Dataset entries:
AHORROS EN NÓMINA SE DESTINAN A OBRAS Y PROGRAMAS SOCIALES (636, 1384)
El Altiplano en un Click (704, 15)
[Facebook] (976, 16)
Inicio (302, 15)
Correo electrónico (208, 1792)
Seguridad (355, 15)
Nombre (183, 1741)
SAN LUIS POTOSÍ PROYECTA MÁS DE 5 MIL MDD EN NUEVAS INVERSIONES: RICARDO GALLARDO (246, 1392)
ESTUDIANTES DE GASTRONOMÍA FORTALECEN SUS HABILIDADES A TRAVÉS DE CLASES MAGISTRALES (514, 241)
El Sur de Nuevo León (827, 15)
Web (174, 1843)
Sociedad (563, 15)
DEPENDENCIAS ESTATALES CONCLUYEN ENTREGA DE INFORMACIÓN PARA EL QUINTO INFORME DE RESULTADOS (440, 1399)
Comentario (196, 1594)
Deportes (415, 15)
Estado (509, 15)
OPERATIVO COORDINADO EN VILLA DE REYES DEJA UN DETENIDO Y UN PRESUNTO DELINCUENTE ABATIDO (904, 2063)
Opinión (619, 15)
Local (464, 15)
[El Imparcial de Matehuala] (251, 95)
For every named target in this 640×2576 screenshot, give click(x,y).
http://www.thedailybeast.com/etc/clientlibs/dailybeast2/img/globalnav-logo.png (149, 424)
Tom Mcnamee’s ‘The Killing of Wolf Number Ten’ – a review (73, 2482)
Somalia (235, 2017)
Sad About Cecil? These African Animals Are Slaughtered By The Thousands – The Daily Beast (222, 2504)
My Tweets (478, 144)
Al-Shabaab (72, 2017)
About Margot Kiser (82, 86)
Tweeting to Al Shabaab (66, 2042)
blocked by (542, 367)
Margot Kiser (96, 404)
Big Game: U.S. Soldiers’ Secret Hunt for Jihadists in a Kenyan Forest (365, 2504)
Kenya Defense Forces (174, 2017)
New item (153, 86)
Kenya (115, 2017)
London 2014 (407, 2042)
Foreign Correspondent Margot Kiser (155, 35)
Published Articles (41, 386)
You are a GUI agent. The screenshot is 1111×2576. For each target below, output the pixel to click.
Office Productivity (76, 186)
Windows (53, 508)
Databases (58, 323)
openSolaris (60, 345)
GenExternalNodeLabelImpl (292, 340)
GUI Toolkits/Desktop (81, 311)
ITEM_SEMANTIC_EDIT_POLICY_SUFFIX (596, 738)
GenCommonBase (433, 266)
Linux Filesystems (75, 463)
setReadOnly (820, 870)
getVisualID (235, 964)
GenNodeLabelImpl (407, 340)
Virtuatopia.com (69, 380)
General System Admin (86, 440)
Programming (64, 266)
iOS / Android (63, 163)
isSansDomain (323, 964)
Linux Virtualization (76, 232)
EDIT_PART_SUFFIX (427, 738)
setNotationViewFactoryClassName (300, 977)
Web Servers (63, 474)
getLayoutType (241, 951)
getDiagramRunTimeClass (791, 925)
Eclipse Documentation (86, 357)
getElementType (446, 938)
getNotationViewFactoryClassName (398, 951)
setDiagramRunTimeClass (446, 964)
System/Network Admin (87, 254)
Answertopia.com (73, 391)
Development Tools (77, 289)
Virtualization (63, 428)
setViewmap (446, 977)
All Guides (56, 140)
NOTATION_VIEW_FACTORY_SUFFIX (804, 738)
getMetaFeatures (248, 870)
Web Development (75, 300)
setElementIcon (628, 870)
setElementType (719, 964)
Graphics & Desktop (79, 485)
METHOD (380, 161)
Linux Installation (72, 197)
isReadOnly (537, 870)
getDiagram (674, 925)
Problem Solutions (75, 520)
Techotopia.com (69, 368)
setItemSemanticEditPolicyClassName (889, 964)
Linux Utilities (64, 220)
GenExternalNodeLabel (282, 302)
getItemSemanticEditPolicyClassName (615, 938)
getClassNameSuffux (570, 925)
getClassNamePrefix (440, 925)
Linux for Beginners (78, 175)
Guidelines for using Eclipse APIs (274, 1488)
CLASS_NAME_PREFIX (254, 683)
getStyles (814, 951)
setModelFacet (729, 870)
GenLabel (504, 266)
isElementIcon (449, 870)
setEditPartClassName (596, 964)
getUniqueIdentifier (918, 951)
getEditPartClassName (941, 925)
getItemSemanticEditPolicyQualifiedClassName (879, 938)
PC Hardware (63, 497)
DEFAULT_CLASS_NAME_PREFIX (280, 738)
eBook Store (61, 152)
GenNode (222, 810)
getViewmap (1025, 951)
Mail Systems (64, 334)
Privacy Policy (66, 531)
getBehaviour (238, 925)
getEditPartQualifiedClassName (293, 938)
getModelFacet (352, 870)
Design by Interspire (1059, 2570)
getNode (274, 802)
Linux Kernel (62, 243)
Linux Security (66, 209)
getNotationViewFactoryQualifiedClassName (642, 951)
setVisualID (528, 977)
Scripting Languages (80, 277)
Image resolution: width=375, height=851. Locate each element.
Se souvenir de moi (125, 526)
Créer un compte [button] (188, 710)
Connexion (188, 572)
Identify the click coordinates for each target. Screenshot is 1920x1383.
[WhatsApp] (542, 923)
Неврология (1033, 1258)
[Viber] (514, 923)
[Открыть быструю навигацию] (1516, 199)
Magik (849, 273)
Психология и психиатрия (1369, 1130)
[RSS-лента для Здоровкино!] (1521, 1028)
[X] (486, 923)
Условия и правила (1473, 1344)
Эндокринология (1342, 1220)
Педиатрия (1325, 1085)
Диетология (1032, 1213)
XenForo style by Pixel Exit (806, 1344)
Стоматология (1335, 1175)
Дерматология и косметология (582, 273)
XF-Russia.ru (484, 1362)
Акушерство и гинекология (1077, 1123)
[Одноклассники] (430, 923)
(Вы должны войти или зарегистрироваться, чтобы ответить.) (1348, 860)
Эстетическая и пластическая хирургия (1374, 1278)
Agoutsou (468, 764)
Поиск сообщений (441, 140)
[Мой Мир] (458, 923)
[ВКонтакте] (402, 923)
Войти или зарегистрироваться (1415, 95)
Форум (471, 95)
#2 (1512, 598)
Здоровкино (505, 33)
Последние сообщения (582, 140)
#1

* _PROMPT_
Output, from the data above, the lines from the line with "El Sur de Nuevo León (827, 15)" to the line with "My Tweets (478, 144)" exactly as they stand, both ends included and nothing else.

* _RESPONSE BELOW_
El Sur de Nuevo León (827, 15)
Web (174, 1843)
Sociedad (563, 15)
DEPENDENCIAS ESTATALES CONCLUYEN ENTREGA DE INFORMACIÓN PARA EL QUINTO INFORME DE RESULTADOS (440, 1399)
Comentario (196, 1594)
Deportes (415, 15)
Estado (509, 15)
OPERATIVO COORDINADO EN VILLA DE REYES DEJA UN DETENIDO Y UN PRESUNTO DELINCUENTE ABATIDO (904, 2063)
Opinión (619, 15)
Local (464, 15)
[El Imparcial de Matehuala] (251, 95)
For every named target in this 640×2576 screenshot, give click(x,y).
http://www.thedailybeast.com/etc/clientlibs/dailybeast2/img/globalnav-logo.png (149, 424)
Tom Mcnamee’s ‘The Killing of Wolf Number Ten’ – a review (73, 2482)
Somalia (235, 2017)
Sad About Cecil? These African Animals Are Slaughtered By The Thousands – The Daily Beast (222, 2504)
My Tweets (478, 144)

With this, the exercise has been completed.